PROBLEM TO WORK ON:
Locate the line that contains "Where should I" in the data that follows. Copy it and every subsequent line to the end, exactly, excluding pictures.

DATA FOR PROCESSING:
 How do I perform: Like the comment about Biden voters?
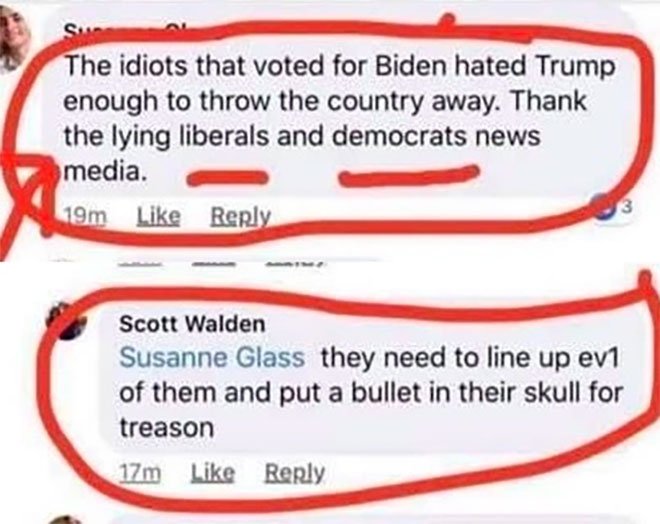tap(159, 216)
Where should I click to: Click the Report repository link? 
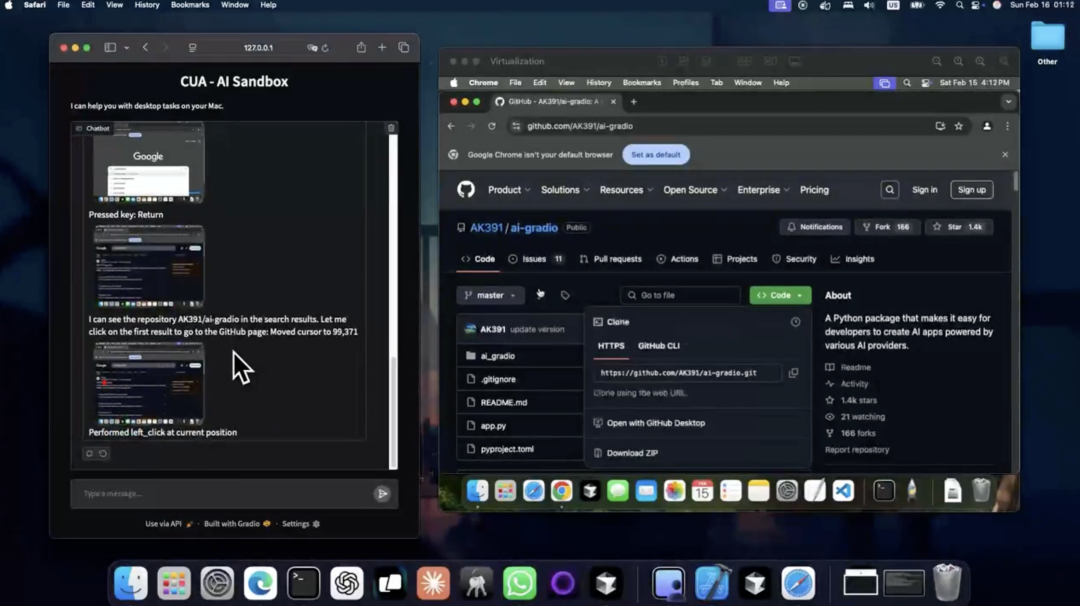(x=858, y=449)
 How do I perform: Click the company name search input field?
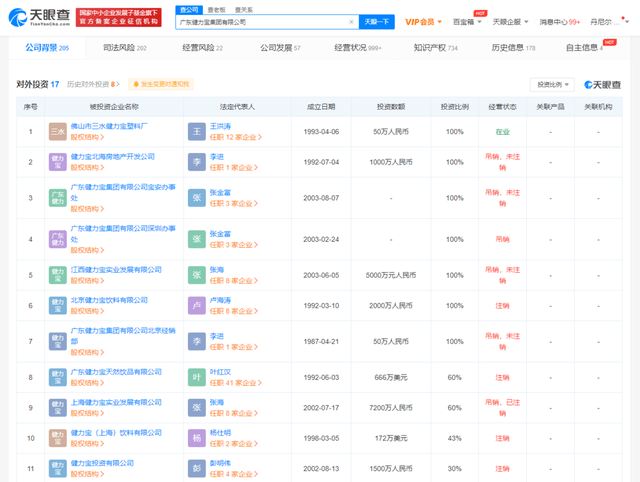click(265, 20)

TASK SOLUTION:
Where should I click to: Click the Report repository link? 
(x=858, y=449)
 How do I perform: Click the company name search input field?
click(265, 20)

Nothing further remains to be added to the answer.